And I could have persisted, too, if it hadn't been for those meddlesome kids the marketing department over at the Teaching Fellows program. You see, I got an e-mail this evening asking me to recruit my friends for the June 2012 cohort of Teaching Fellows, promising me a handsome reward if I could recruit the greatest number people I allegedly love and care about into teaching in the New York City schools. I'm completely serious. This is a contest.
Look, NYCTF, I try not to be too hard on you. You started me off a new career that I love (most of the time). Your hiring policies are set by the people higher up the food chain. You don't set policy, you carry it out. I understand that. But this recruiting business strikes me as foolish, counterproductive, and, dare I say it, tone-deaf.

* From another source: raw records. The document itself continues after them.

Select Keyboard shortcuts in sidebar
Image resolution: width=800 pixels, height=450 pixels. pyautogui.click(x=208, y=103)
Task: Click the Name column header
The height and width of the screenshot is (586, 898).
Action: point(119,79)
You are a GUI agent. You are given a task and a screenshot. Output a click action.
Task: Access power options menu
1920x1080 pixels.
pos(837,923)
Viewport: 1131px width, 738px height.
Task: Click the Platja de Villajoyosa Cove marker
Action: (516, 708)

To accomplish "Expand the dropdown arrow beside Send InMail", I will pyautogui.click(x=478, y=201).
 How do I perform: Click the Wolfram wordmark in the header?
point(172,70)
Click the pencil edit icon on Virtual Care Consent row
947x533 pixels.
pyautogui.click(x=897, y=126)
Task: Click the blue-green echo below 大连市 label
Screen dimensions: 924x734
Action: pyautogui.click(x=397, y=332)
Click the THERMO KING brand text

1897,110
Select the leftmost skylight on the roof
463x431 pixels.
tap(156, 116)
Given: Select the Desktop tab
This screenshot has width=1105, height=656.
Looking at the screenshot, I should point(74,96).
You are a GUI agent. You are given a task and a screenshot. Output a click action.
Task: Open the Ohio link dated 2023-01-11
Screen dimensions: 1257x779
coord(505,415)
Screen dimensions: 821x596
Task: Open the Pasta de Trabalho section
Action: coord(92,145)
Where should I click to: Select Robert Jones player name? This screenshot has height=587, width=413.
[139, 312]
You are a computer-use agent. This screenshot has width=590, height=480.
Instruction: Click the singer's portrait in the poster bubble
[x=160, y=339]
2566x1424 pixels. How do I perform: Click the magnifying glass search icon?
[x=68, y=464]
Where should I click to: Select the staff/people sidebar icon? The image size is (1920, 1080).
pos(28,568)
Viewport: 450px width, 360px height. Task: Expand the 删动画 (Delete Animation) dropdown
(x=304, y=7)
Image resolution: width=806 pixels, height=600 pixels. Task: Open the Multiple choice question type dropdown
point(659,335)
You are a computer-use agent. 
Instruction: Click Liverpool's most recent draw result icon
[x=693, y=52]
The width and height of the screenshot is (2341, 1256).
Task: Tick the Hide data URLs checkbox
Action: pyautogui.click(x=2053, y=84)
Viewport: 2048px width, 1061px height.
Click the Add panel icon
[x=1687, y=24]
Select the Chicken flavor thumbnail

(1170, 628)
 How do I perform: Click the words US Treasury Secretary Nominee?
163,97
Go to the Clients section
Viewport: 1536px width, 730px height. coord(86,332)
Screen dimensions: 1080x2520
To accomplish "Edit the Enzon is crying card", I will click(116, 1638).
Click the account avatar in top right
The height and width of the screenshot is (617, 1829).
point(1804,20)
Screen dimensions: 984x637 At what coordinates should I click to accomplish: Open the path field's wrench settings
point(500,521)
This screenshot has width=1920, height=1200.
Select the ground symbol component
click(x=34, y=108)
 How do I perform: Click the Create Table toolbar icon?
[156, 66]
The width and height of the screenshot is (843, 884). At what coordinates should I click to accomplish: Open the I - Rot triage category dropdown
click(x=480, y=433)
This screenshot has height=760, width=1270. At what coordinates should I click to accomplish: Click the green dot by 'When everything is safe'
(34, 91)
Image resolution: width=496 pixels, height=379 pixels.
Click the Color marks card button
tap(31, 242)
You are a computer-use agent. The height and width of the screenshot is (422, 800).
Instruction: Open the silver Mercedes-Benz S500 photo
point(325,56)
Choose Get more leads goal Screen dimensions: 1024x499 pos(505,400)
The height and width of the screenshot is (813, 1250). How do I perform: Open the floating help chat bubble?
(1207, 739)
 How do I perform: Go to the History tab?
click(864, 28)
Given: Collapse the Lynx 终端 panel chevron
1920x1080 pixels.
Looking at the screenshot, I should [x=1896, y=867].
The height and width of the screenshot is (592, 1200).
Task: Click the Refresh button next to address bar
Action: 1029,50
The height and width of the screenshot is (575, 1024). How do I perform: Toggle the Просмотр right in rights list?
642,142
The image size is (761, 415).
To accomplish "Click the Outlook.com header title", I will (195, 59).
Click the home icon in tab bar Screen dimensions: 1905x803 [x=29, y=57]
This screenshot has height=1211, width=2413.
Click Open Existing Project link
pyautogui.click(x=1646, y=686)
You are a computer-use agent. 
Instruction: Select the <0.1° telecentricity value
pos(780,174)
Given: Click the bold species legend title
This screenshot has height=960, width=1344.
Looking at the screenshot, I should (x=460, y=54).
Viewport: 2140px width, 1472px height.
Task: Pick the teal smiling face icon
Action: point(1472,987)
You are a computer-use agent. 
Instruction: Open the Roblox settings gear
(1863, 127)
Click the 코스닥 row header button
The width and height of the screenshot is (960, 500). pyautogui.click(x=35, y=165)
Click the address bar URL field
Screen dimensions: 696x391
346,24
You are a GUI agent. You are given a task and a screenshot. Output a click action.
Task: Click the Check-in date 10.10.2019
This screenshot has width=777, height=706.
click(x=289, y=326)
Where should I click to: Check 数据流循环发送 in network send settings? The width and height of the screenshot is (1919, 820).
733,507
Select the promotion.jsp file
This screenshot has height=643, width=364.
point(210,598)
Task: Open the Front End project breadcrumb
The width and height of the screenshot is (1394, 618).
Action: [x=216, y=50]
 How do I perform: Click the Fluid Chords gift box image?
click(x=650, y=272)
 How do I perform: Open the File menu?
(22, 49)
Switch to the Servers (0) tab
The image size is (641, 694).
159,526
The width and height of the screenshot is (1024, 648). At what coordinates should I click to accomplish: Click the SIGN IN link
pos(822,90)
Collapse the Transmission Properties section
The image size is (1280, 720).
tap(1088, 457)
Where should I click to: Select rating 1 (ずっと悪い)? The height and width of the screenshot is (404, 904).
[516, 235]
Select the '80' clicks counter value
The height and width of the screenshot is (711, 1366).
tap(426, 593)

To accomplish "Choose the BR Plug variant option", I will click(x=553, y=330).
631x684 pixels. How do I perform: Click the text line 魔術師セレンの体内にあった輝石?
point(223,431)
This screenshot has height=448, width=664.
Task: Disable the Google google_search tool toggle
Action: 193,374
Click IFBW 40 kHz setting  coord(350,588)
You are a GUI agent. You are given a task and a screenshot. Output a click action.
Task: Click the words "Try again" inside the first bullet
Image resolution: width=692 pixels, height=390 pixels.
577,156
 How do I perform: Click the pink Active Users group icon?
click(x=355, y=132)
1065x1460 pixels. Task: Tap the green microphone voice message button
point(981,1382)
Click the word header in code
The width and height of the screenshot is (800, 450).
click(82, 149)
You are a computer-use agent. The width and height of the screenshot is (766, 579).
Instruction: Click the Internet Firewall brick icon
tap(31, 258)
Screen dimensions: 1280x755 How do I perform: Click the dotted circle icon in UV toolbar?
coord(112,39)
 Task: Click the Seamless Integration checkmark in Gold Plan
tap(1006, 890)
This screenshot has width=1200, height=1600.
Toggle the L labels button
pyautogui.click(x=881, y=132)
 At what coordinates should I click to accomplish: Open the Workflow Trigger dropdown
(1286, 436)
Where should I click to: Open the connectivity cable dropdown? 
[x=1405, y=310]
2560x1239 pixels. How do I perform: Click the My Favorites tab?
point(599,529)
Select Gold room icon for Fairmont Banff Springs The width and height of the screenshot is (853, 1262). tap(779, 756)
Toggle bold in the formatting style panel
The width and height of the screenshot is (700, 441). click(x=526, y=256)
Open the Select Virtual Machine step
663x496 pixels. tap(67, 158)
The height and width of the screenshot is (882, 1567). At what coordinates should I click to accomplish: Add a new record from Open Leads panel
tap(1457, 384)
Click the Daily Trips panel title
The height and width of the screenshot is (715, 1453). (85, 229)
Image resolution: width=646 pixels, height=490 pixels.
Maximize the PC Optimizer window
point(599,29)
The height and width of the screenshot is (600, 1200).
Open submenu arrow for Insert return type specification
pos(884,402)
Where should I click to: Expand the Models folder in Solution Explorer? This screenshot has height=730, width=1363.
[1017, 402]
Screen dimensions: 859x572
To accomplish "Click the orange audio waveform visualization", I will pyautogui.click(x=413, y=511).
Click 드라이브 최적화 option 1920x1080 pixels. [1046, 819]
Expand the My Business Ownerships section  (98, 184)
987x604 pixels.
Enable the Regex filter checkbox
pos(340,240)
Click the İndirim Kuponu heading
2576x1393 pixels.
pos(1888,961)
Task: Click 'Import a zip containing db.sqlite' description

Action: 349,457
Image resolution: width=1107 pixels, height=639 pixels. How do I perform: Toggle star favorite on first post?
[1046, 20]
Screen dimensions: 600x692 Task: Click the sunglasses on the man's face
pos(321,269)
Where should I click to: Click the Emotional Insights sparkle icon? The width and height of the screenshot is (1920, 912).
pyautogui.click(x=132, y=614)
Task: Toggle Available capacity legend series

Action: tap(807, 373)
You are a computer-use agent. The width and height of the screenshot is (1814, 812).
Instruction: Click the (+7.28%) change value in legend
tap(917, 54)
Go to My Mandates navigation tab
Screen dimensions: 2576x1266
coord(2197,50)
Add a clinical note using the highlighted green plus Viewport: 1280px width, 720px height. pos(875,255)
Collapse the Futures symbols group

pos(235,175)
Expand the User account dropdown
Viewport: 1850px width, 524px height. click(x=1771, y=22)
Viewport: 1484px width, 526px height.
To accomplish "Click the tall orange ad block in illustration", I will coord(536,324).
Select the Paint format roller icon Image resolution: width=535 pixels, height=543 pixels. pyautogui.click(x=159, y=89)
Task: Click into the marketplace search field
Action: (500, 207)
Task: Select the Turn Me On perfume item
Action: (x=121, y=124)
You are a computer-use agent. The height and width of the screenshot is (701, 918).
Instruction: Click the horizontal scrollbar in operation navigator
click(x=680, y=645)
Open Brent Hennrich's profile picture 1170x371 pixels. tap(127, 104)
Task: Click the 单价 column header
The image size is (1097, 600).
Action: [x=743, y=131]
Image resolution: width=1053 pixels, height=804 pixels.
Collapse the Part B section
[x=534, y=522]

I mean, if you need a bulleted list of the inconsistencies, here's a list:
- The City continues to maintain a pool of ATRs, many of whom, it seems, would like to still be teaching full-time;
- The City can't afford even $150 in Teacher's Choice money for us, but apparently it can afford a pool of new employees;
- The City is, for the highly qualified NYCTF applicants it apparently needs, encouraging its current employees to cast wide nets and get any warm bodies among their acquaintances to fill out an application for what I thought was a highly selective program.
Like I said, I'm trying not to be too negative here. This is probably just a drop in the bucket of terms of cost and boneheadedness. So maybe I shouldn't be surprised. Maybe I'm just excited that, two school days before Thanksgiving, I have any energy for even mild outrage.